I’ve upgraded an old woody box to etch these days. Live - I’ve been telling people they need to find a replacement for this machine for years now, but it’s still around and playing an important role.

And with ‘woody’ I mean ‘a woody heavily played around with, with a couple of backports and exotic stuff like XFS, a custom 2.4.25 kernel with grsecurity’. Especially the latter was why I was afraid of doing the upgrade.

In a first step, I incrementally upgraded everything to sarge (well, at least where the backports weren’t already newer than sarge). I installed the stock sarge kernel, and prepared a reboot.

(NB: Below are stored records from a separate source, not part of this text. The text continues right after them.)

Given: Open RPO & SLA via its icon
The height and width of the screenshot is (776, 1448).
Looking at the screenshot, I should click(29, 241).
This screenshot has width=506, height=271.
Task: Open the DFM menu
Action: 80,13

The reboot was then done out of schedule, because the machine died on it’s own

  • it has been crashing about 1-2 times a year, and it hadn’t happened for some time. Judging from the logs, it was that old problem again.

At second try it came up with the new kernel: I always forget to enable init ramdisks in the bootloader when switching from a custom kernel with every needed module built-in.

I then continued upgrading to etch, pretty much one service at a time.

Some things (I didn’t do a full list; the box was running to many modified versions of packages of this being useful as upgrade reports to the release team, and it’s a bit late in the schedule, too) where upgrading didn’t work out of the box:

  • Incompatible configuration file changes: amavis, courier, monit
  • OpenLDAP refusing to load one of the third-party schemas
  • Newer Courier POP/IMAP is incompatible to drac, breaking SMTP-after-POP
  • Configuration changes of saslauthd breaking SMTP-AUTH
  • IMP3, a webmail interface, doesn’t work with PHP5. It has been replaced by IMP4 in sarge, however I’d like my users to be able to keep on using it for some while (and I need to find a way to migrate e.g. the address book over). I consider this a major upgrade annoyance with PHP5, that it no longer allows “return false;” in some situations (if you want to return by reference, you need to use a named variable). The behaviour of “get_class” also has changed in an incompatible way.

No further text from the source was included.